The Subic Bay Freeport Zone (SBFZ) in Zambales used to be an American military base. Nowadays, it’s more popular as a tax- and duty-free zone where businesses, shopping malls and hotels/resorts have been established. It’s one of the few places which you could visit when you’re in need of a vacation and can’t afford to go somewhere too far.
A lot of people also flock to Subic Bay because you can score some items there that are cheaper than if you get them in Manila. Of course, this doesn’t hold true to all the items you get to see and/or are they always recommended. I remember how I used to hoard a lot of imported chocolates there, but have since learned that although I saved a few pesos, I always ended up with melted chocolate because of the country’s humidity. Seriously not a good idea.
Aside from shopping and swimming, Subic Bay also has a number of restaurants which you could visit and enjoy a hearty meal. With a lot of Koreans taking residence in this part of the country over the past few years, it’s no wonder Korean restaurants are now everywhere.
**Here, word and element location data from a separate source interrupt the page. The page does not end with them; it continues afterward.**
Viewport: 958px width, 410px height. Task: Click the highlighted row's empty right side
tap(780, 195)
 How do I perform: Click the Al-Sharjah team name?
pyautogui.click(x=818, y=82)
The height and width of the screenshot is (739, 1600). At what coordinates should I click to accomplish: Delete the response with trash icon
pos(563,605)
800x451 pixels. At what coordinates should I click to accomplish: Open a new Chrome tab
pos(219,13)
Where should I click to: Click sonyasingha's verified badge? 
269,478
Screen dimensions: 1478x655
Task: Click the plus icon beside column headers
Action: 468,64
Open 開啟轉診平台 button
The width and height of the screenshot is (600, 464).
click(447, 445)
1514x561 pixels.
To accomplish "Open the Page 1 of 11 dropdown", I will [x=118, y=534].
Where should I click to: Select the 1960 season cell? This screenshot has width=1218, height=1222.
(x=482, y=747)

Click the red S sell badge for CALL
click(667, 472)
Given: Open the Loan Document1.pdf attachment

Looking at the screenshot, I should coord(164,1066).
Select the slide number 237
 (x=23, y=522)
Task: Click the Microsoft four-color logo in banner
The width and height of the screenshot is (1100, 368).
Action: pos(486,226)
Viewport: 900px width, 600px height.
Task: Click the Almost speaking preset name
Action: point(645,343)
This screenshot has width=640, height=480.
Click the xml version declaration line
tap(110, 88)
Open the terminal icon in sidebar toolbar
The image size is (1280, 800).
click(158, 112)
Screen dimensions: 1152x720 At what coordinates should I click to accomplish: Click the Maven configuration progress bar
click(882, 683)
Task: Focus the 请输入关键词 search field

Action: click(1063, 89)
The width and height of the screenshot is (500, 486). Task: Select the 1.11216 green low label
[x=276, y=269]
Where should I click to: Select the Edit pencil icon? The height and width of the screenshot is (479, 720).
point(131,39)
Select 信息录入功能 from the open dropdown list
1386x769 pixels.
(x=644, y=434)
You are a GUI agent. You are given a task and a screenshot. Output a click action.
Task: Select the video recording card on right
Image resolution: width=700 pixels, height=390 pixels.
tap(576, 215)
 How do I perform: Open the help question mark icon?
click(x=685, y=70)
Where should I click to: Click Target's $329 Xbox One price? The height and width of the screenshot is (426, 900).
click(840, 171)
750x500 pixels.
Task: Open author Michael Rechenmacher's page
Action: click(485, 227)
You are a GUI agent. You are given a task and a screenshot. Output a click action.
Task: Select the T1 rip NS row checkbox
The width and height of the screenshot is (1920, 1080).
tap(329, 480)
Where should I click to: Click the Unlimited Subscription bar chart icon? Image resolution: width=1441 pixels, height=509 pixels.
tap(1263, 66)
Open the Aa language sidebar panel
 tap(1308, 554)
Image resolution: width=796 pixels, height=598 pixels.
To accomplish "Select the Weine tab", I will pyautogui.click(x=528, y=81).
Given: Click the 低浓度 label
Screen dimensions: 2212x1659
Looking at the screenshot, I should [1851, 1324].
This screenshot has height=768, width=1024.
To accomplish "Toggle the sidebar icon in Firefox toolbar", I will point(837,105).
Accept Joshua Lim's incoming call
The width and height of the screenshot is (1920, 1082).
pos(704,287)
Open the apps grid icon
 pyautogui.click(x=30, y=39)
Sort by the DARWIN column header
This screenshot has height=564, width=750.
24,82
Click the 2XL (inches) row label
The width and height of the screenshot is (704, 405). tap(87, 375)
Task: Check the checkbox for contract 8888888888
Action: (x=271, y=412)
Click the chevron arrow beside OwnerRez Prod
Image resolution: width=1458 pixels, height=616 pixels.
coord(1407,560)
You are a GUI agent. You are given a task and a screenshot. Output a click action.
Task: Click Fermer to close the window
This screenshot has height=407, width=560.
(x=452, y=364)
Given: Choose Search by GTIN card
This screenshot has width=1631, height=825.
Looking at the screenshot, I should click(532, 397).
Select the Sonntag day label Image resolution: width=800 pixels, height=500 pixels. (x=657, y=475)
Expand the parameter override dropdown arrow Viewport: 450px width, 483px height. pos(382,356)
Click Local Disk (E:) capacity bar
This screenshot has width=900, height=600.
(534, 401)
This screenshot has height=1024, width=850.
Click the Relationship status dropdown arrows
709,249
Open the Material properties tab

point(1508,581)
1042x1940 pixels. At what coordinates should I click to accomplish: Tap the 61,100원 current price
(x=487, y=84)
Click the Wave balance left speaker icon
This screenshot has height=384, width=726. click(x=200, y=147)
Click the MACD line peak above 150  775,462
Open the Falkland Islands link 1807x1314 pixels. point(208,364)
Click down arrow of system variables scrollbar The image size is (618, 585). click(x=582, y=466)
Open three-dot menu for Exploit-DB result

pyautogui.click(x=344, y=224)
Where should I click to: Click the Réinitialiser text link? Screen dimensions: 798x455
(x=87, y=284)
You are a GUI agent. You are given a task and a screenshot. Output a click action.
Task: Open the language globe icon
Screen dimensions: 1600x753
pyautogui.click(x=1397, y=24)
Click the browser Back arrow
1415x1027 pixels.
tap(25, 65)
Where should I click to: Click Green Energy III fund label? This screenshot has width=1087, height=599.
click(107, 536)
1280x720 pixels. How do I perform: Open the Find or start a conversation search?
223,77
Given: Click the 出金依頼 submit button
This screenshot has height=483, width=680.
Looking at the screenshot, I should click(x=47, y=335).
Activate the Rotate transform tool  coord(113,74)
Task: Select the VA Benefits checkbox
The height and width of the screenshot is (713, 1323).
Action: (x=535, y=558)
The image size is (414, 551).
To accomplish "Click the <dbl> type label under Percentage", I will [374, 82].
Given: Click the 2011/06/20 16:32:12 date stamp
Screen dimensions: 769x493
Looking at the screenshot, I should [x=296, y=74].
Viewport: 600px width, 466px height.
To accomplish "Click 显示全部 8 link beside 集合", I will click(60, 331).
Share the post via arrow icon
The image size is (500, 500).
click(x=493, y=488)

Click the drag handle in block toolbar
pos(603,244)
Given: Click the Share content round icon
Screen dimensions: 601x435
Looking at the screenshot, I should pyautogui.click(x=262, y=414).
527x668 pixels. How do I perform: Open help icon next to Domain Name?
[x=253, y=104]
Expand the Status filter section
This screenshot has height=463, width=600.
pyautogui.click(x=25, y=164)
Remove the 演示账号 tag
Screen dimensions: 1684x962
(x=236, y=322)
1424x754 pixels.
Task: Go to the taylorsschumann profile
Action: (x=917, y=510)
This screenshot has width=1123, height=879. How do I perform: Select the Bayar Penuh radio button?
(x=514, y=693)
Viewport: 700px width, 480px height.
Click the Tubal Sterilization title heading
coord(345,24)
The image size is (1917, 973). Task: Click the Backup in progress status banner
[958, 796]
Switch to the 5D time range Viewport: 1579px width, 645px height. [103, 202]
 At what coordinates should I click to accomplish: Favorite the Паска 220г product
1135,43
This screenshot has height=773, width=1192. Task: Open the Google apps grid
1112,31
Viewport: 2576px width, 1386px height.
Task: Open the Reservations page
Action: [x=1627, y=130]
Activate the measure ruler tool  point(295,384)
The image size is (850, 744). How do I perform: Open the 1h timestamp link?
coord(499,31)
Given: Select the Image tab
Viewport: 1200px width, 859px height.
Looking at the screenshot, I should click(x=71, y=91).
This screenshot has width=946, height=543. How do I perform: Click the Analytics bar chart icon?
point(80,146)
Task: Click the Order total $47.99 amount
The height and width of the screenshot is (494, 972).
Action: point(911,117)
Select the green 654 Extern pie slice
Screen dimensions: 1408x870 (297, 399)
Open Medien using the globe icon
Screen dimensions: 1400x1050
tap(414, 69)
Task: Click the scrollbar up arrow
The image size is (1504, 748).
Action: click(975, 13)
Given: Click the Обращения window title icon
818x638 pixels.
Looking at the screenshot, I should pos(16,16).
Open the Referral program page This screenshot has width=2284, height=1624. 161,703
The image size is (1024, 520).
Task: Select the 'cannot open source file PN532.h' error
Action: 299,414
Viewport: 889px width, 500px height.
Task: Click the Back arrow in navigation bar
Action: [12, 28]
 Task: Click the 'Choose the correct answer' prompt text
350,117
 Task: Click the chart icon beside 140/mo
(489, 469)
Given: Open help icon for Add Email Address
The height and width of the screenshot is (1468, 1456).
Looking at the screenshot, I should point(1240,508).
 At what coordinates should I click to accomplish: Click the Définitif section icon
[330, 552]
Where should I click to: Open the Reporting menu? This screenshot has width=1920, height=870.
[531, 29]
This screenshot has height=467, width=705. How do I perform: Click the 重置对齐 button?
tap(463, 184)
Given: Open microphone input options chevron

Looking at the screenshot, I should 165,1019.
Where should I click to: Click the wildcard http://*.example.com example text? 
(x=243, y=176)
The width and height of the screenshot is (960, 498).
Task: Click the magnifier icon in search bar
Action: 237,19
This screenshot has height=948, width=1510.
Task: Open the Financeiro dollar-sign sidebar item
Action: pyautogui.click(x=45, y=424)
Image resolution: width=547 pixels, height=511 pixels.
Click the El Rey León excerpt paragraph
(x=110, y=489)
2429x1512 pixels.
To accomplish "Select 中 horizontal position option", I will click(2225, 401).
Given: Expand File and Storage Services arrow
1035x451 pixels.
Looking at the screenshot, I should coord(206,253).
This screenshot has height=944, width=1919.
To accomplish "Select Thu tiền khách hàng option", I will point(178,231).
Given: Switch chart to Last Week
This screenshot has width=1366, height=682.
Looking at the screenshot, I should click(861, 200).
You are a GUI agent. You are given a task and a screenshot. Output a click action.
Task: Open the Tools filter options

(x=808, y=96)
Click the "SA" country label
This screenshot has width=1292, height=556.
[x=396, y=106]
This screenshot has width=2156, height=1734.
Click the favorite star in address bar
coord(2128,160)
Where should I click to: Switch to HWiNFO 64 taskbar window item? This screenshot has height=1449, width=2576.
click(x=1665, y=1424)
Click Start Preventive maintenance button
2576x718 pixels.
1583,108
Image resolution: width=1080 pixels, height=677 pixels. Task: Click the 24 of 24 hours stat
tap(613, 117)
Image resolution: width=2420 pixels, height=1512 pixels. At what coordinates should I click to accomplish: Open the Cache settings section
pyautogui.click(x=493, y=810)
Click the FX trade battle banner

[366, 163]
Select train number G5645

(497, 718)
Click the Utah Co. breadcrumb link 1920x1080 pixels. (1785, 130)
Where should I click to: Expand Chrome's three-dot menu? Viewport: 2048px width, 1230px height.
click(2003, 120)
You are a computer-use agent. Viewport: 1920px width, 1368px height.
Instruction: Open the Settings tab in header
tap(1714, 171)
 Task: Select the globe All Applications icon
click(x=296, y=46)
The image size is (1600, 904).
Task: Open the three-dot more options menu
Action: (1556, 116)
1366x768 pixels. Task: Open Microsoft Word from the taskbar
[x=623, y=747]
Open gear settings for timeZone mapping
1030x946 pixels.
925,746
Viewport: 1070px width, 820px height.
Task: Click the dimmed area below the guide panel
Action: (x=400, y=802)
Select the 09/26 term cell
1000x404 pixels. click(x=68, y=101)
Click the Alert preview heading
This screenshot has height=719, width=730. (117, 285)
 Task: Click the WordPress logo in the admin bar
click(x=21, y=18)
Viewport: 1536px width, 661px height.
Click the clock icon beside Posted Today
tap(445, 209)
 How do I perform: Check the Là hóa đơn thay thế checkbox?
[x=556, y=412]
We dropped by one such place, Bulgogi House Korean Restaurant, for lunch during one of our afternoons there.
We started the meal when banchan was served: (clockwise from top left) squash, something which resembled kimchi pancakes, traditional kimchi, boiled peanuts with syrup, spinach with sesame oil, and eggplant slices.
The banchan also included this really hot pot of steamed egg. The adults and some of the kids in our group enjoyed eating this.
In Chinese, we have something very similar which we call tim neng. My grandmother used to prepare it all the time at home, and it does bring back so many good memories. Some people like it plain while others prefer to put other stuff in. Examples would be pork, dried scallops, dried shrimp, etc.
Chapchae / Japchae (approx. Php300+). People close to me know I really enjoy eating this noodle dish. I like it so much I make it at home sometimes.
We ordered two sets of grilled meats to enjoy: Beef and Pork. Our server assisted us with the cooking.
You may opt to wrap those grilled meat inside these vegetables along with some sauce, which were also served on the side. If not, then just eat them with rice!
We also ordered a serving of this soup with tofu, vegetables and a type of Korean fish. We requested for it to be served mild instead of spicy.
While deciding, we were told by our server that we might not like the Korean fish soup because a lot of Filipinos who ordered this told them that it tasted weird. We decided to continue with it and see what’s up.
So, did it really taste odd? Not at all! Most of us found this to be highly enjoyable. The soup was light, not too salty and did not leave a nasty aftertaste.
…Or maybe we found it good because our group consisted of mostly Chinese individuals. The similarities between Korean cuisine and Chinese cuisine could have been helpful. 🙂
With a full stomach, we were all ready to head out and do the things we wanted to do next. The kids went home to rest, while most of the adults decided to hit the outlet stores and see what bargains we could find.
Except for the strange number of flies buzzing around, Bulgogi House Korean Restaurant was a pretty good place to dine at. They serve decent food and prices weren’t too expensive, considering the amount of banchan you get along with your choice of meat.
As for the flies, it was peculiar because the place was air conditioned and with no open windows/doors. We saw that their staff were taking steps to try and control the situation, but weren’t completely successful in doing so. Although I’m not very sensitive when it comes to that (as I’ve dined in more unpleasant conditions and didn’t whine about them), I do hope this can be improved on so that their reputation as Interpark Hotel’s in-house restaurant won’t be negatively affected.
**Find yourself within the area? Bulgogi House Korean Restaurant is located at the Interpark Hotel, along Dewey Avenue in the Subic Bay Freeport Zone.